Saved data entries
━━━━
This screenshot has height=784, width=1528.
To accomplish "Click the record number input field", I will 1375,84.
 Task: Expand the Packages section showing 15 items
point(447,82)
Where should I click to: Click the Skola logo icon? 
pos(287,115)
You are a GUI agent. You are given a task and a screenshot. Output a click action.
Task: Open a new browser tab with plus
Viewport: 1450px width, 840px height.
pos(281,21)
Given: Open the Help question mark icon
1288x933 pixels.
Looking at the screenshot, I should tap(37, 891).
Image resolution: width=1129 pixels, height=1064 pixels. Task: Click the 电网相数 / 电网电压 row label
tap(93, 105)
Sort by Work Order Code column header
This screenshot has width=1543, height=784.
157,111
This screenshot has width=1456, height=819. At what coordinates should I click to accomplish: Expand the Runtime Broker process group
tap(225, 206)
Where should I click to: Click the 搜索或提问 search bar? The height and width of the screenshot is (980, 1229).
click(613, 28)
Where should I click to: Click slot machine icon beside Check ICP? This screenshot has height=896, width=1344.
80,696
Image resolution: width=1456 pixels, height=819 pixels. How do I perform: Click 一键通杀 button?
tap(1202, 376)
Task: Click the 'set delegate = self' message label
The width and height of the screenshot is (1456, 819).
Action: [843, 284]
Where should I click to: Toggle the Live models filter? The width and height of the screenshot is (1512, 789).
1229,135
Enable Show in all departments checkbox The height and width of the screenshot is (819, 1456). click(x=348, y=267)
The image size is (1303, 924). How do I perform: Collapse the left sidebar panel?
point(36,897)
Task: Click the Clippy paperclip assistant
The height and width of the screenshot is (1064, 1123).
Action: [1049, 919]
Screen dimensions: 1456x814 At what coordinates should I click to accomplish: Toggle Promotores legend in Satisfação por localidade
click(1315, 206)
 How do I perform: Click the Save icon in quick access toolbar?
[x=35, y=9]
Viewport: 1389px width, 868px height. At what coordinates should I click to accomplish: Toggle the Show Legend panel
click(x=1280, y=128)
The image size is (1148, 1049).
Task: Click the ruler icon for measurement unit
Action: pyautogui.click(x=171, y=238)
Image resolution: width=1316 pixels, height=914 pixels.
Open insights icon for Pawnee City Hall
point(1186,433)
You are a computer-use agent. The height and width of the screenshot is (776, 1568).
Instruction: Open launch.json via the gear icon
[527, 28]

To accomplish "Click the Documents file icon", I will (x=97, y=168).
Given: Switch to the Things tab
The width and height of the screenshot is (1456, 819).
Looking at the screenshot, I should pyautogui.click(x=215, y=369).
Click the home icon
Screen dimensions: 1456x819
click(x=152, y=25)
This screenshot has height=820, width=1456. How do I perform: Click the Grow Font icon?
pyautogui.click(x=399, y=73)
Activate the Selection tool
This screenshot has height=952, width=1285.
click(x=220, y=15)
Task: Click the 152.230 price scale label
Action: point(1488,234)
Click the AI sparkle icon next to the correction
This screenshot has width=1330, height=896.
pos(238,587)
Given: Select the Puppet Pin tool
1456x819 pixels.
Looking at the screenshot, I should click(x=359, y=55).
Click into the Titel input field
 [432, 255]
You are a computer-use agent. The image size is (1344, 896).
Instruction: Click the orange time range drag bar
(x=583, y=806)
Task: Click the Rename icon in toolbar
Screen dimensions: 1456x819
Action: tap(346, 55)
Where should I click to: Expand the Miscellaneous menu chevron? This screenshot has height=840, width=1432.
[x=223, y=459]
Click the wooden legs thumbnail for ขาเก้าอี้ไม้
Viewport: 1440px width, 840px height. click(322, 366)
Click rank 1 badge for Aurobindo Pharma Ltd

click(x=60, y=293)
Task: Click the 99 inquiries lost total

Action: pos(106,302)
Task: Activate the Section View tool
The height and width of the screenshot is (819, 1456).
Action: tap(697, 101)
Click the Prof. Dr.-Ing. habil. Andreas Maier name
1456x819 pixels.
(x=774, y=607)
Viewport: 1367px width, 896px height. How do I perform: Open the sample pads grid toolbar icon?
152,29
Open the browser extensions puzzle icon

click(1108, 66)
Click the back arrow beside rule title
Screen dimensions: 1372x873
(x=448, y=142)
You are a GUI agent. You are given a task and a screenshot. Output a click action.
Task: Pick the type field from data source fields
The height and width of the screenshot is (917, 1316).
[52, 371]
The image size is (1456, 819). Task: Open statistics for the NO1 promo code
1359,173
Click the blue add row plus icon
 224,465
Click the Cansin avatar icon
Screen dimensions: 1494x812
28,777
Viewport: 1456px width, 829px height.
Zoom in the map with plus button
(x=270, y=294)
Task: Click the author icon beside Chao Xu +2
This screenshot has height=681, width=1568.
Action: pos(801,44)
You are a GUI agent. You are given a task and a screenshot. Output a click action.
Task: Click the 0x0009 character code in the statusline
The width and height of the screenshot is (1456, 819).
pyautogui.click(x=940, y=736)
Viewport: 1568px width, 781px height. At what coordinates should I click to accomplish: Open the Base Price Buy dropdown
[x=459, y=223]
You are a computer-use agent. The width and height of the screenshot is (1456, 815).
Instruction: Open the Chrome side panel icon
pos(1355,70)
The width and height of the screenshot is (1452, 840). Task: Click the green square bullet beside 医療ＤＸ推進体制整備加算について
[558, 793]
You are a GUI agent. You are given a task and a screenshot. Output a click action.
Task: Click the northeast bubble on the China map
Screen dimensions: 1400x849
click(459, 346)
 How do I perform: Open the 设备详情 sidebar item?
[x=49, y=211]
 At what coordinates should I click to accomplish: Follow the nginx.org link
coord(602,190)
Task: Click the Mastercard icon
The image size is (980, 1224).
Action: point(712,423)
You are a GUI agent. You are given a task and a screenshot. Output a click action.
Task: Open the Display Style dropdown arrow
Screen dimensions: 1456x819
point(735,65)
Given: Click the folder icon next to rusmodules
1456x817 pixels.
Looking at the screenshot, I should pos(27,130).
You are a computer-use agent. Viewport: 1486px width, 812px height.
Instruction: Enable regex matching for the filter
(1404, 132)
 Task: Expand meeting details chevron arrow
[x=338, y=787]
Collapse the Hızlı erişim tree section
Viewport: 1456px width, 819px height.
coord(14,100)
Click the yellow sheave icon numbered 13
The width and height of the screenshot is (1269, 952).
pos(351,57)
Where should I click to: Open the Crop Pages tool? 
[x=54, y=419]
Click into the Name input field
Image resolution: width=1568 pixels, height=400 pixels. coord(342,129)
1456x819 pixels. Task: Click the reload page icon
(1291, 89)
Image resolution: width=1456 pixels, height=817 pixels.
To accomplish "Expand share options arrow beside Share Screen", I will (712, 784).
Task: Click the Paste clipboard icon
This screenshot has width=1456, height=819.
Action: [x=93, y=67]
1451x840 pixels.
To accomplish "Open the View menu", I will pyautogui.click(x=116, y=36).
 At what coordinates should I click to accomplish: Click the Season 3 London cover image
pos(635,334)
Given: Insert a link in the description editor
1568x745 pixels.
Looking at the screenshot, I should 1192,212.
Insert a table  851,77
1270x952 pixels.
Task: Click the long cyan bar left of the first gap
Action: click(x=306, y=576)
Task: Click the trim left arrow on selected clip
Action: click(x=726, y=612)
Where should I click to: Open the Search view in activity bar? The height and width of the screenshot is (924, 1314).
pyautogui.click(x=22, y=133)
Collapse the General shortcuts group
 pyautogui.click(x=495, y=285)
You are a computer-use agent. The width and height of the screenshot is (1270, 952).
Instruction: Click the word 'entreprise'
━━━━
PROBLEM TO WORK ON:
The data must be given again in full. Keep every line identical.

THE ANSWER:
This screenshot has height=784, width=1528.
To accomplish "Click the record number input field", I will 1375,84.
 Task: Expand the Packages section showing 15 items
point(447,82)
Where should I click to: Click the Skola logo icon? 
pos(287,115)
You are a GUI agent. You are given a task and a screenshot. Output a click action.
Task: Open a new browser tab with plus
Viewport: 1450px width, 840px height.
pos(281,21)
Given: Open the Help question mark icon
1288x933 pixels.
Looking at the screenshot, I should tap(37, 891).
Image resolution: width=1129 pixels, height=1064 pixels. Task: Click the 电网相数 / 电网电压 row label
tap(93, 105)
Sort by Work Order Code column header
This screenshot has width=1543, height=784.
157,111
This screenshot has width=1456, height=819. At what coordinates should I click to accomplish: Expand the Runtime Broker process group
tap(225, 206)
Where should I click to: Click the 搜索或提问 search bar? The height and width of the screenshot is (980, 1229).
click(613, 28)
Where should I click to: Click slot machine icon beside Check ICP? This screenshot has height=896, width=1344.
80,696
Image resolution: width=1456 pixels, height=819 pixels. How do I perform: Click 一键通杀 button?
tap(1202, 376)
Task: Click the 'set delegate = self' message label
The width and height of the screenshot is (1456, 819).
Action: [843, 284]
Where should I click to: Toggle the Live models filter? The width and height of the screenshot is (1512, 789).
1229,135
Enable Show in all departments checkbox The height and width of the screenshot is (819, 1456). click(x=348, y=267)
The image size is (1303, 924). How do I perform: Collapse the left sidebar panel?
point(36,897)
Task: Click the Clippy paperclip assistant
The height and width of the screenshot is (1064, 1123).
Action: [1049, 919]
Screen dimensions: 1456x814 At what coordinates should I click to accomplish: Toggle Promotores legend in Satisfação por localidade
click(1315, 206)
 How do I perform: Click the Save icon in quick access toolbar?
[x=35, y=9]
Viewport: 1389px width, 868px height. At what coordinates should I click to accomplish: Toggle the Show Legend panel
click(x=1280, y=128)
The image size is (1148, 1049).
Task: Click the ruler icon for measurement unit
Action: pyautogui.click(x=171, y=238)
Image resolution: width=1316 pixels, height=914 pixels.
Open insights icon for Pawnee City Hall
point(1186,433)
You are a computer-use agent. The height and width of the screenshot is (776, 1568).
Instruction: Open launch.json via the gear icon
[527, 28]

To accomplish "Click the Documents file icon", I will (x=97, y=168).
Given: Switch to the Things tab
The width and height of the screenshot is (1456, 819).
Looking at the screenshot, I should pyautogui.click(x=215, y=369).
Click the home icon
Screen dimensions: 1456x819
click(x=152, y=25)
This screenshot has height=820, width=1456. How do I perform: Click the Grow Font icon?
pyautogui.click(x=399, y=73)
Activate the Selection tool
This screenshot has height=952, width=1285.
click(x=220, y=15)
Task: Click the 152.230 price scale label
Action: point(1488,234)
Click the AI sparkle icon next to the correction
This screenshot has width=1330, height=896.
pos(238,587)
Given: Select the Puppet Pin tool
1456x819 pixels.
Looking at the screenshot, I should click(x=359, y=55).
Click into the Titel input field
 [432, 255]
You are a computer-use agent. The image size is (1344, 896).
Instruction: Click the orange time range drag bar
(x=583, y=806)
Task: Click the Rename icon in toolbar
Screen dimensions: 1456x819
Action: tap(346, 55)
Where should I click to: Expand the Miscellaneous menu chevron? This screenshot has height=840, width=1432.
[x=223, y=459]
Click the wooden legs thumbnail for ขาเก้าอี้ไม้
Viewport: 1440px width, 840px height. click(322, 366)
Click rank 1 badge for Aurobindo Pharma Ltd

click(x=60, y=293)
Task: Click the 99 inquiries lost total

Action: pos(106,302)
Task: Activate the Section View tool
The height and width of the screenshot is (819, 1456).
Action: tap(697, 101)
Click the Prof. Dr.-Ing. habil. Andreas Maier name
1456x819 pixels.
(x=774, y=607)
Viewport: 1367px width, 896px height. How do I perform: Open the sample pads grid toolbar icon?
152,29
Open the browser extensions puzzle icon

click(1108, 66)
Click the back arrow beside rule title
Screen dimensions: 1372x873
(x=448, y=142)
You are a GUI agent. You are given a task and a screenshot. Output a click action.
Task: Pick the type field from data source fields
The height and width of the screenshot is (917, 1316).
[52, 371]
The image size is (1456, 819). Task: Open statistics for the NO1 promo code
1359,173
Click the blue add row plus icon
 224,465
Click the Cansin avatar icon
Screen dimensions: 1494x812
28,777
Viewport: 1456px width, 829px height.
Zoom in the map with plus button
(x=270, y=294)
Task: Click the author icon beside Chao Xu +2
This screenshot has height=681, width=1568.
Action: pos(801,44)
You are a GUI agent. You are given a task and a screenshot. Output a click action.
Task: Click the 0x0009 character code in the statusline
The width and height of the screenshot is (1456, 819).
pyautogui.click(x=940, y=736)
Viewport: 1568px width, 781px height. At what coordinates should I click to accomplish: Open the Base Price Buy dropdown
[x=459, y=223]
You are a computer-use agent. The width and height of the screenshot is (1456, 815).
Instruction: Open the Chrome side panel icon
pos(1355,70)
The width and height of the screenshot is (1452, 840). Task: Click the green square bullet beside 医療ＤＸ推進体制整備加算について
[558, 793]
You are a GUI agent. You are given a task and a screenshot. Output a click action.
Task: Click the northeast bubble on the China map
Screen dimensions: 1400x849
click(459, 346)
 How do I perform: Open the 设备详情 sidebar item?
[x=49, y=211]
 At what coordinates should I click to accomplish: Follow the nginx.org link
coord(602,190)
Task: Click the Mastercard icon
The image size is (980, 1224).
Action: point(712,423)
You are a GUI agent. You are given a task and a screenshot. Output a click action.
Task: Open the Display Style dropdown arrow
Screen dimensions: 1456x819
point(735,65)
Given: Click the folder icon next to rusmodules
1456x817 pixels.
Looking at the screenshot, I should pos(27,130).
You are a computer-use agent. Viewport: 1486px width, 812px height.
Instruction: Enable regex matching for the filter
(1404, 132)
 Task: Expand meeting details chevron arrow
[x=338, y=787]
Collapse the Hızlı erişim tree section
Viewport: 1456px width, 819px height.
coord(14,100)
Click the yellow sheave icon numbered 13
The width and height of the screenshot is (1269, 952).
pos(351,57)
Where should I click to: Open the Crop Pages tool? 
[x=54, y=419]
Click into the Name input field
Image resolution: width=1568 pixels, height=400 pixels. coord(342,129)
1456x819 pixels. Task: Click the reload page icon
(1291, 89)
Image resolution: width=1456 pixels, height=817 pixels.
To accomplish "Expand share options arrow beside Share Screen", I will (712, 784).
Task: Click the Paste clipboard icon
This screenshot has width=1456, height=819.
Action: [x=93, y=67]
1451x840 pixels.
To accomplish "Open the View menu", I will pyautogui.click(x=116, y=36).
 At what coordinates should I click to accomplish: Click the Season 3 London cover image
pos(635,334)
Given: Insert a link in the description editor
1568x745 pixels.
Looking at the screenshot, I should 1192,212.
Insert a table  851,77
1270x952 pixels.
Task: Click the long cyan bar left of the first gap
Action: click(x=306, y=576)
Task: Click the trim left arrow on selected clip
Action: click(x=726, y=612)
Where should I click to: Open the Search view in activity bar? The height and width of the screenshot is (924, 1314).
pyautogui.click(x=22, y=133)
Collapse the General shortcuts group
 pyautogui.click(x=495, y=285)
You are a computer-use agent. The width and height of the screenshot is (1270, 952).
Instruction: Click the word 'entreprise'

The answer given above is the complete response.